Required work: Copy out everything from the line containing "Choose the Glock-18 Призраки pistol image" down through the final line of the material, leaving the pictures out of your answer.

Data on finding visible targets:

-=-=-=-=-

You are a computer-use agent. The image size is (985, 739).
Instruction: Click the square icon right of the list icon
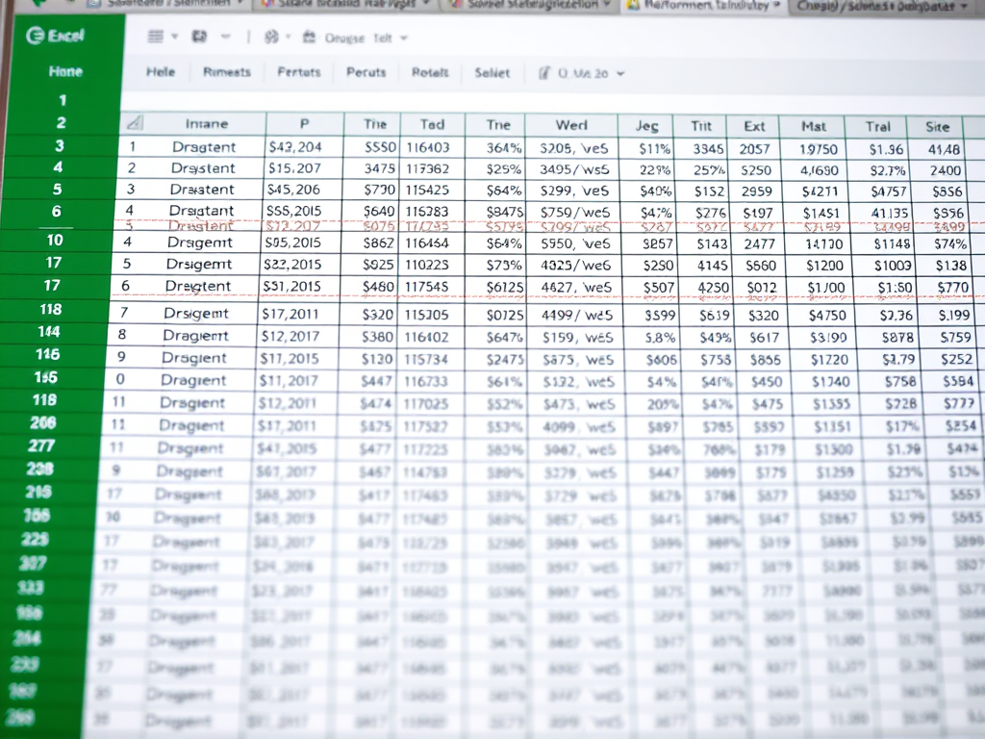199,38
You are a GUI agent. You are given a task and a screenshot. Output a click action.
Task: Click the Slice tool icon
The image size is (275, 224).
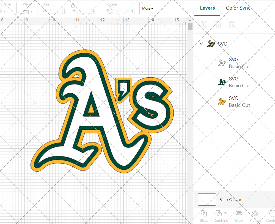(204, 214)
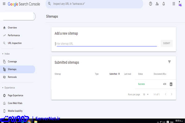This screenshot has height=123, width=185.
Task: Click the filter icon in Submitted sitemaps
Action: pos(169,62)
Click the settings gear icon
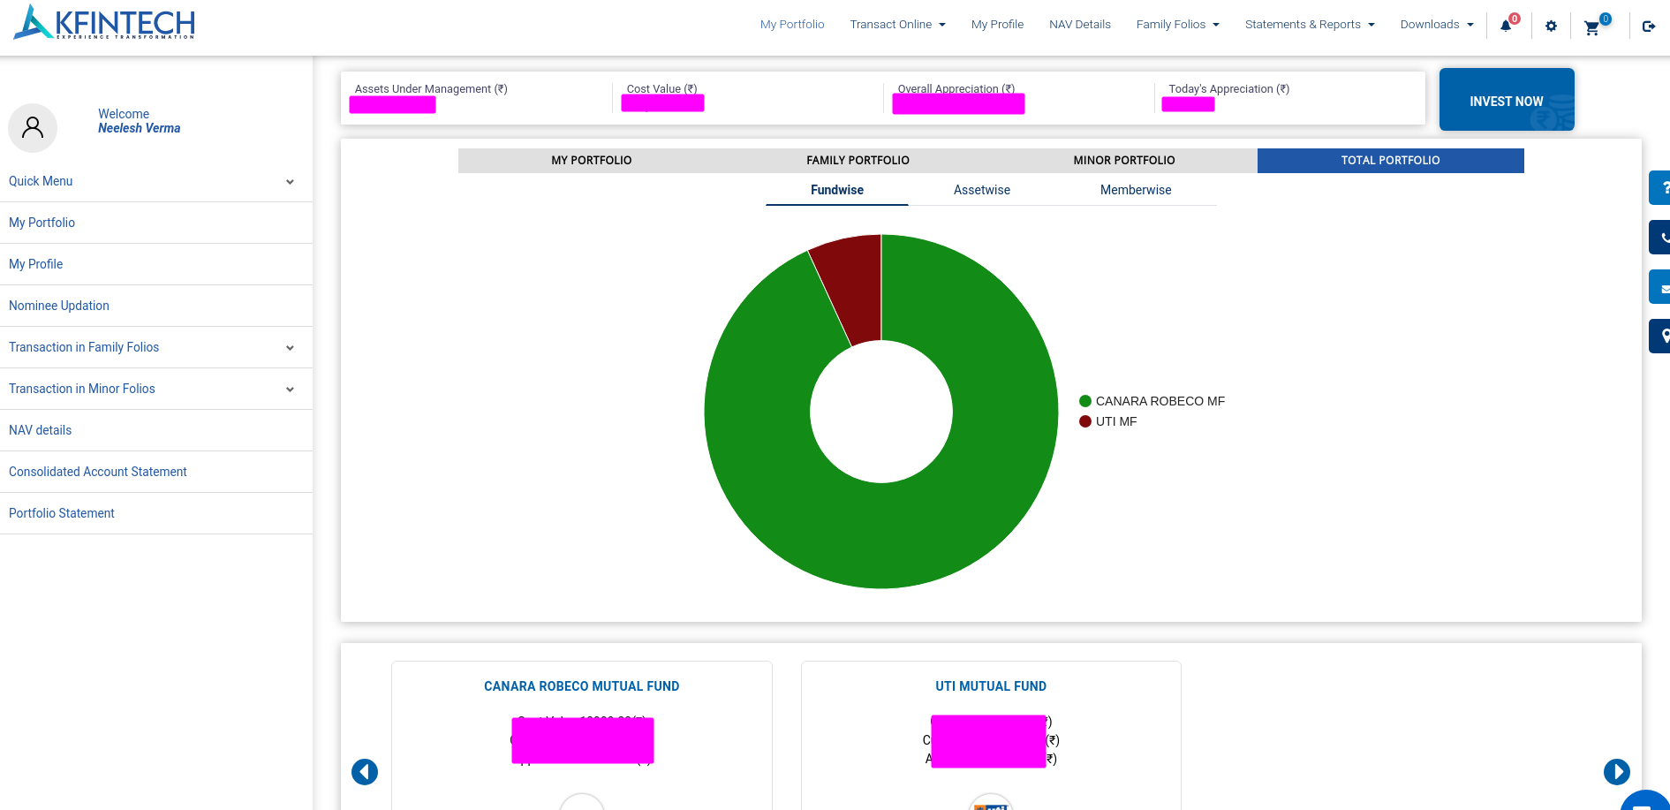Viewport: 1670px width, 810px height. [x=1551, y=26]
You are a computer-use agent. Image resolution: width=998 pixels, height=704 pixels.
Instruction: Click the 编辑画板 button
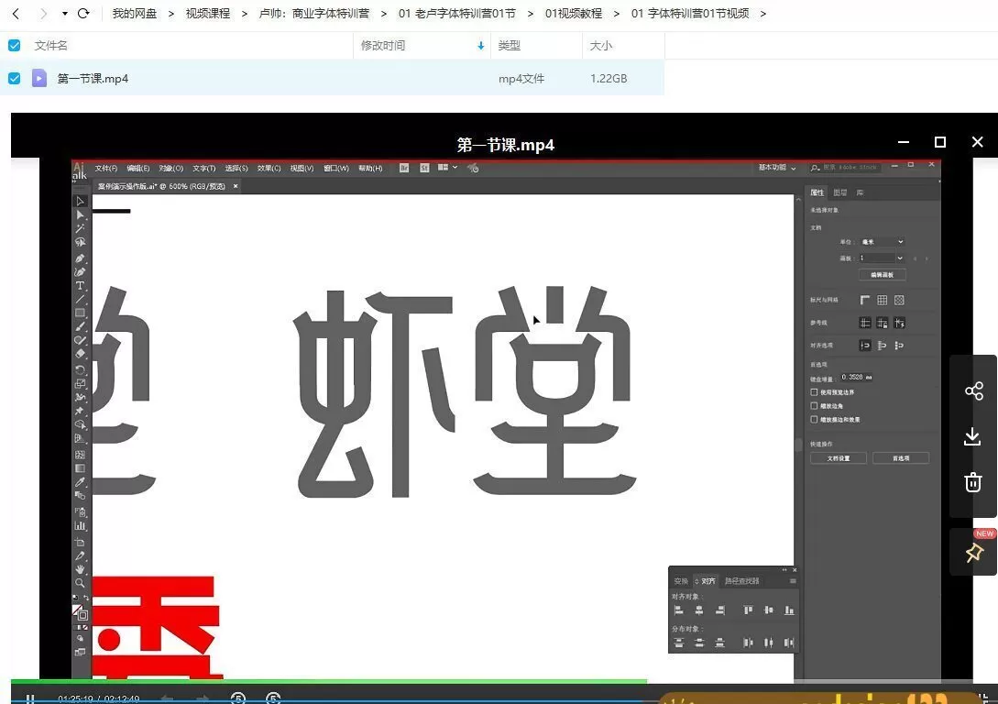pyautogui.click(x=882, y=274)
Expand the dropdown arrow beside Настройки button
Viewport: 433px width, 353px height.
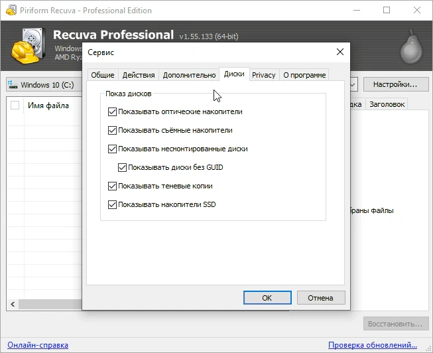[x=353, y=84]
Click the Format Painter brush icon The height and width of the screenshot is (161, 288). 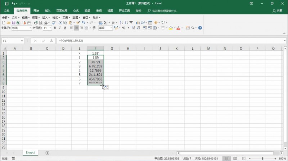(x=78, y=23)
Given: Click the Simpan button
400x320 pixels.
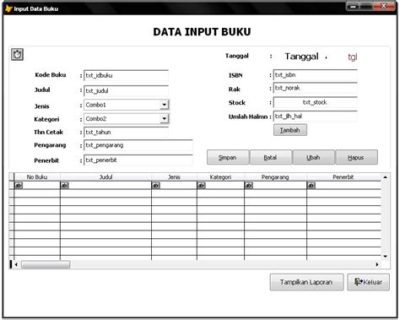Looking at the screenshot, I should pyautogui.click(x=228, y=157).

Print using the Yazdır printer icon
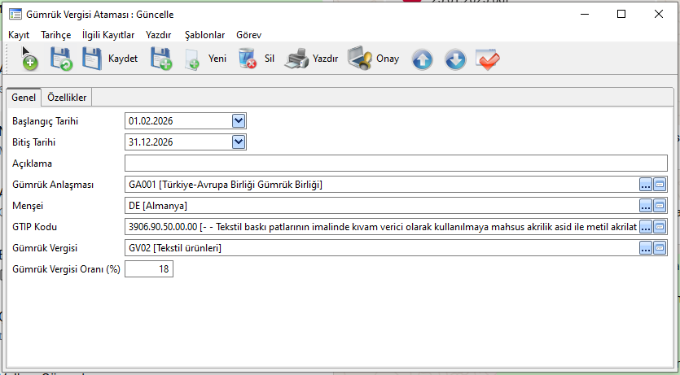(x=311, y=59)
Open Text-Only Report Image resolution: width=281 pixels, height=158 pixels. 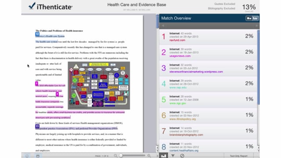(238, 156)
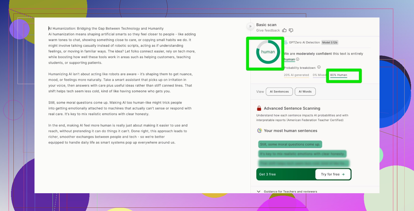This screenshot has height=211, width=414.
Task: Select the 20% AI generated breakdown
Action: point(296,75)
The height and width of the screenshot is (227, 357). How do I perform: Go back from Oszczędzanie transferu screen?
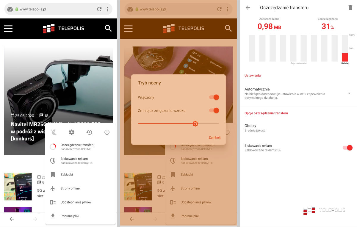tap(248, 8)
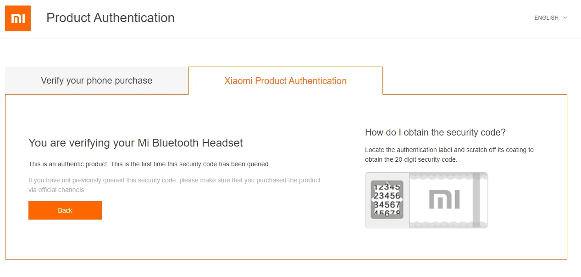Click the Mi Bluetooth Headset verification heading

136,143
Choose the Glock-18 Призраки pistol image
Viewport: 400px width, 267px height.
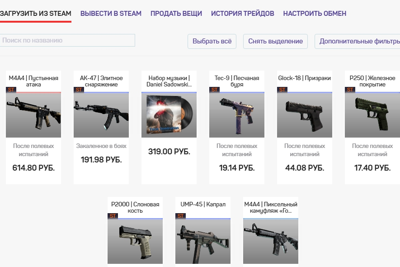tap(305, 115)
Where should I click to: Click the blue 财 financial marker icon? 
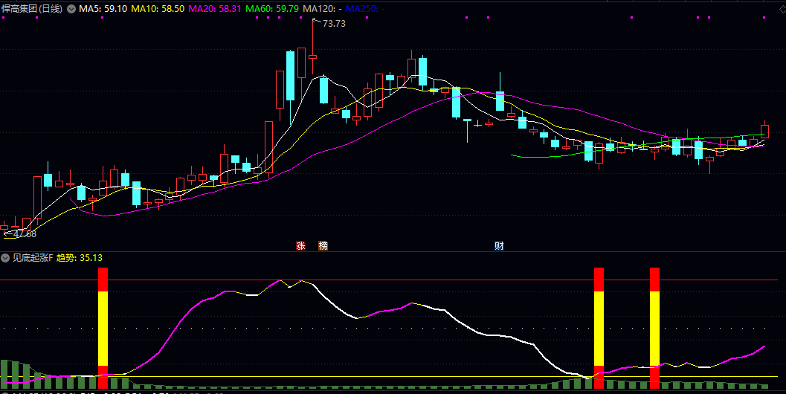[499, 245]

-=-=-=-=-

Reply:
Choose the Glock-18 Призраки pistol image
Viewport: 400px width, 267px height.
tap(305, 115)
Where should I click to: Click the blue 财 financial marker icon? 
[499, 245]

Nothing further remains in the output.